In recent years, nearly 90% of University of Southern Maine students have come from within the state. But over the past few months, early deposits from out-of-state students were up by nearly one-third across the state’s university system.
“This past semester, we’ve had people from Alabama, California,” Perez said. “I think I’ve sent letters to students all over the country, really.”
The college says it’s now on track to boast the largest freshman class in its history this fall.
It’s a somewhat surprising trend — especially after a year in which college enrollment fell by nearly 4% nationwide. David Hawkins of the National Association for College Admission Counseling said expectations for this fall weren’t much better.
“The bar was set so low,” Hawkins said. “There was so much pessimism.”
But, he added, early deposit numbers nationwide this year suggest that enrollment may bounce back.
“There does seem to be some optimism at the college level that students are returning,” he said. “The yield numbers — the number of students who accepted offers of admission — are fairly healthy this year, which is surprising a lot of institutions. And frankly, [it’s] surprising us, as well.”
In Maine, university officials ramped up outreach efforts last year to reach new students. University Chancellor Dannel Malloy said the state was also boosted by generally low COVID-19 numbers, which enabled universities to remain open last year while colleges in many other states stayed remote.
“That worked in our favor. And it told the story that Maine, in general, was doing a good job, and that we were ready to be responsive,” Malloy said.
Administrators note that the numbers aren’t final and could change before the first day of classes. But in Maine, officials say that if the trend continues, it could bring more young, working-age people into a state with the oldest median age in the country.

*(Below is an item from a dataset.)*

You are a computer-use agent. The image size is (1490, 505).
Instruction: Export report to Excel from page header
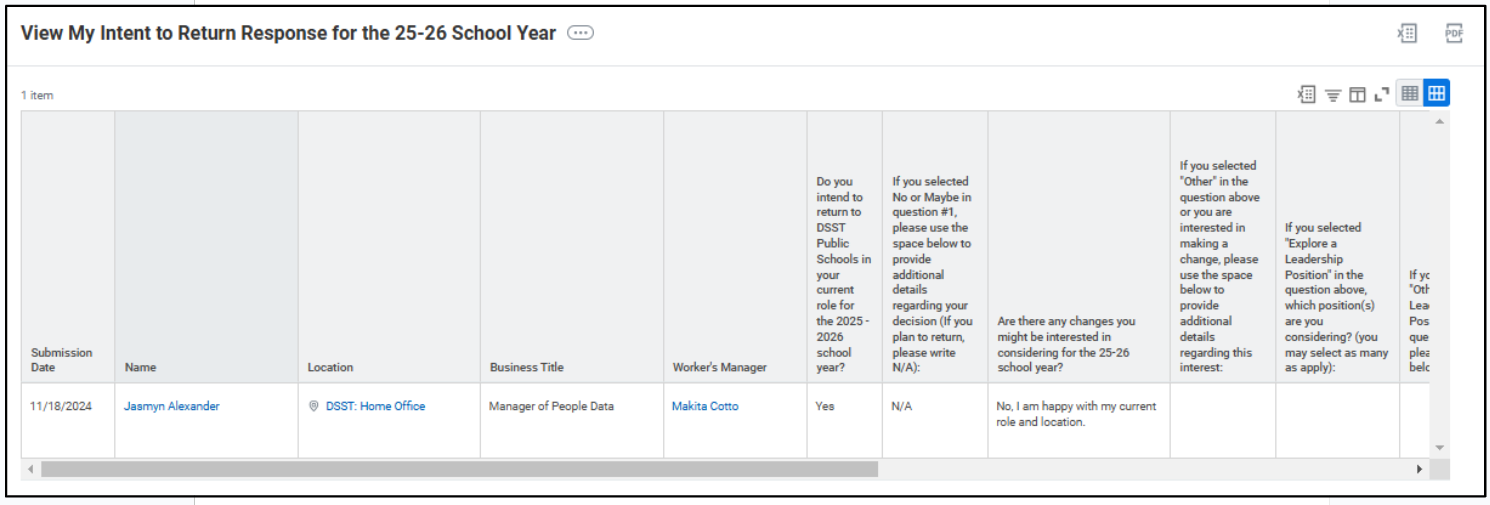click(1407, 33)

Ava Martineau, from New York, will be an incoming freshman at the University of Southern Maine. She said she could definitely see herself staying in the quieter confines of the state after college. For now, she’s just happy to know that she’ll be seeing her teachers and classmates in person next fall.
“I did pretty much of my entire senior year online, with the exception of, I think, five weeks we had in person,” Martineau said. After more than a year of remote high school classes, the last thing she wants is another year online.